How to Calculate Employees Based on Turnover Rate

One of the best ways of predicting your staffing needs going forward is to analyze your company's history of employee turnover rates. You'll then be in a position to forecast your likely recruitment spending and predict what cover you're going to need on an ongoing basis as your workers leave. Studying your staff turnover numbers can also help you understand why your employees are leaving.

Monthly Staff Turnover

  1. Calculate the number of people who left your employment over the past month. Divide this number by your total number of employees, excluding any new appointments you've made as a result of staff attrition. Multiply the number you're left with by 100 to leave you with your staff turnover rate. So, if six members of your staff left in the last month and you have a total of 150 employees, divide six by 150. This will leave you with 0.04. Multiply this by 100 to give you 4 percent. Your monthly staff turnover is 4 percent of your workforce. You can also use this formula to calculate quarterly and annual staff turnover.


  1. Once you've made this calculation, you can use the results to predict your likely spending on recruitment and training in the coming period. If you're consistently losing 4 percent of your workforce, you can forecast what resources you'll need to hire replacements and work out how you can cover the reduction in employee numbers while you do so.

First Year Turnover Rates

  1. If you want to find out what proportion of your leavers are resigning in their first year, calculate the number of employees who have left before working a full 12 months in a given period and divide this by the total number of people who leave in the same time frame. So, if 17 employees have left before working for a year in the last six months out of a total of 45 who quit, divide 17 by 45 and multiply the result by 100. This would leave you with 37.7 percent.

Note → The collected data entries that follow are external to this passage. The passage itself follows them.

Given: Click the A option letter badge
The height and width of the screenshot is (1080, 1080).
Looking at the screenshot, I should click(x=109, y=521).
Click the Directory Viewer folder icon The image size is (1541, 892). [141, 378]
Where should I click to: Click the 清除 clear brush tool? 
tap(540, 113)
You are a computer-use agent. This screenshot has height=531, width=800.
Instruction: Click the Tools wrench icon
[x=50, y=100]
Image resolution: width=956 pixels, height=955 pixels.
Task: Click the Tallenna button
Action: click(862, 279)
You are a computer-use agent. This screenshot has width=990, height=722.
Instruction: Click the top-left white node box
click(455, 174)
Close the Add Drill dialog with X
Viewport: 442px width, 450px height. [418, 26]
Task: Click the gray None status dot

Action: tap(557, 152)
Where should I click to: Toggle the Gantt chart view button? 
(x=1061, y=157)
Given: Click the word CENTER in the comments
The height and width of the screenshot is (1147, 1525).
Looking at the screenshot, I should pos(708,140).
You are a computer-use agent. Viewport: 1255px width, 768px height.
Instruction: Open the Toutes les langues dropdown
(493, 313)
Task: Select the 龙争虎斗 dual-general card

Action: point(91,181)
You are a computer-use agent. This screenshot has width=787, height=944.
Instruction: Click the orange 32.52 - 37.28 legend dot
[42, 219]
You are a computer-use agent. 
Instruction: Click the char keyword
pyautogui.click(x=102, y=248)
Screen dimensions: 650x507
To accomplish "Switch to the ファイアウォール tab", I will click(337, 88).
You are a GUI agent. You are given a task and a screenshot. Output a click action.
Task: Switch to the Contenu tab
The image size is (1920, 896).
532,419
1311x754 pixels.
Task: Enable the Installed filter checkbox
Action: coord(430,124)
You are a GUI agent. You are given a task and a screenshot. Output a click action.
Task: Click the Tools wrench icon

  1. If you find your turnover rates are high and a lot of your workers are resigning before working for you for a year, you'll probably want to determine why this is happening. Recruitment and training are not cheap, and it's disruptive for your business to be understaffed while you're looking for replacements. Ask your leavers on their last day to complete a questionnaire about why they chose to leave. Ask employees how you could best boost retention. You may find that giving your workers a slight pay raise or introducing flexible working hours could end up saving you money on recruitment.